Compilation album by various artists
- Released: 1990
- Recorded: (all selections previously released)
- Genre: Country
- Label: Columbia/Legacy

= Columbia Country Classics =

Columbia Country Classics was a multi-volume set of recordings released in 1990 by Legacy Recordings. The collection contains 128 tracks from the Columbia, Epic and associated recording labels, and covers a span from the mid-1930s through the late 1980s.

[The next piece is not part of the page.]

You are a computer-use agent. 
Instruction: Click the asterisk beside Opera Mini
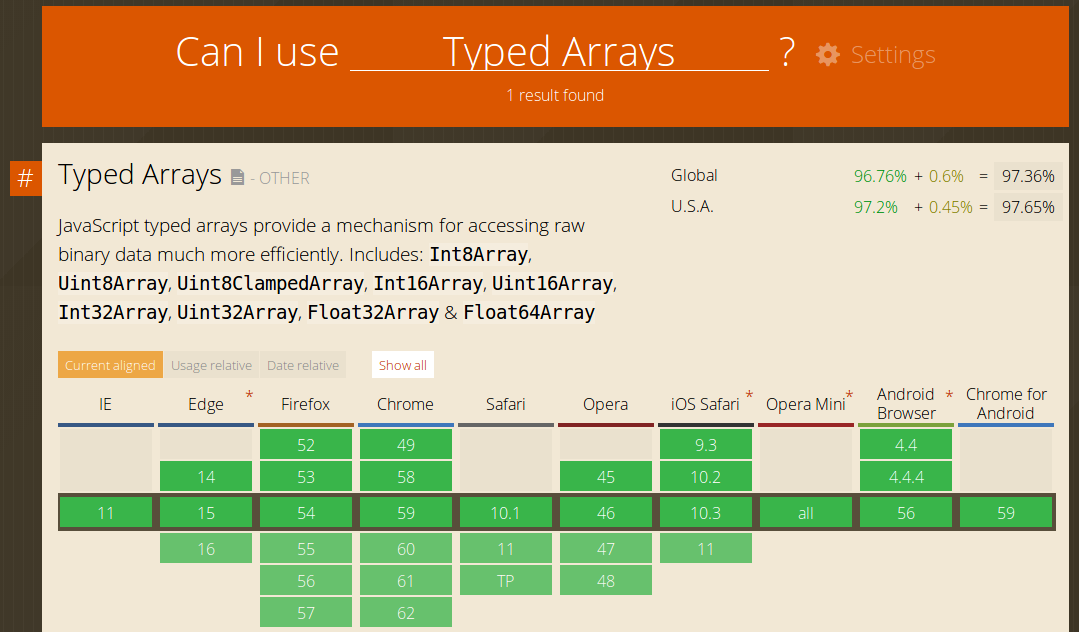coord(849,396)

Columbia Country Classics was issued on either five compact discs or cassette tapes; for a time, customers could also purchase the series on vinyl albums. Each volume contained annotated essays covering the periods featured on each disc.

Allmusic reviews
Review scores
| Source | Rating |
| Volume 1 |  |
| Volume 2 |  |
| Volume 3 |  |
| Volume 4 |  |
| Volume 5 |  |

==The discs==
The five discs covered a different era, as follows:

- "Vol. 1: The Golden Age" — Featuring country music's pioneers.
- "Vol. 2: Honky Tonk Heroes" — The golden age of honky tonk, from the late 1940s through early 1960s.
- "Vol. 3: Americana" — Covering folk, historical and saga songs.
- "Vol. 4: The Nashville Sound" — Chronicling the rise of country pop through the 1950s through mid-1970s.
- "Vol. 5: A New Tradition" — Alternative country and the rise of new traditionalists of the 1980s.

Significant artists whose works were included were the Carter Family, Sons of the Pioneers, Bob Wills, Roy Acuff, Johnny Cash, Ray Price, Willie Nelson, George Jones, Merle Haggard, Charlie Rich, Tanya Tucker, Statler Brothers and Larry Gatlin.